毎週開催される心不全カンファレンス(患者の治療方針などを協議する会議)では、患者さんの病状だけでなく、その方の生活背景や退院後の課題についても共有し、最適な支援方法が検討されています。

身体だけでなく「心」も支えるサポート

心不全は突然発症し、その後も長期にわたる付き合いが必要となる疾患です。病気への不安や将来への心配から、精神的な負担を抱える患者さんも少なくありません。

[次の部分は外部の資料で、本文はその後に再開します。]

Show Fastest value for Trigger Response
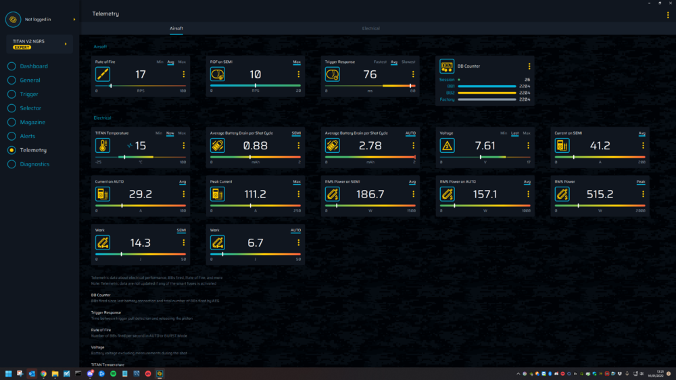 [x=380, y=62]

このハートチームでは、臨床心理士が加わることで、患者さんやそのご家族の心理面にも配慮した支援を実施しています。医師や看護師には話しにくい悩みや不安を聞き取り、患者さんが前向きに治療に取り組めるようサポートを提供します。臨床心理士が心不全チームに継続的に参加する体制は、全国的にもまだ多くない取り組みの一つとされています。

地域と連携した心不全医療の推進

蘇生会総合病院では、心不全患者の再入院予防と生活の質の向上を目指し、地域の医療機関や介護・福祉サービスとの連携も進めています。紹介患者への迅速な診療と情報共有、病状安定後の逆紹介などを通じて、地域全体で患者さんを支える循環器医療体制の構築を目指しています。

病院概要

組織名 医療法人社団 蘇生会 蘇生会総合病院
代表者 理事長 津田永明
所在地 〒612-8473 京都府京都市伏見区下鳥羽広長町101番地
創業 1952年(昭和27年)
設立 1970年(昭和45年)
従業員数 873名
事業内容 総合病院の運営、介護老人保健施設の運営、在宅支援事業所の運営
許可病床数 ・蘇生会総合病院 290床(急性期病棟176床(HCU9床・SCU6床含む)/回復期リハビリテーション病棟54床/医療療養型病棟60床/透析室40ベッド) ・蘇生会総合病院介護医療院 60床
URL https://www.soseikai.or.jp/

心不全に関する詳細な情報や、ご自身の症状についてご心配な場合は、医療機関や専門家にご相談ください。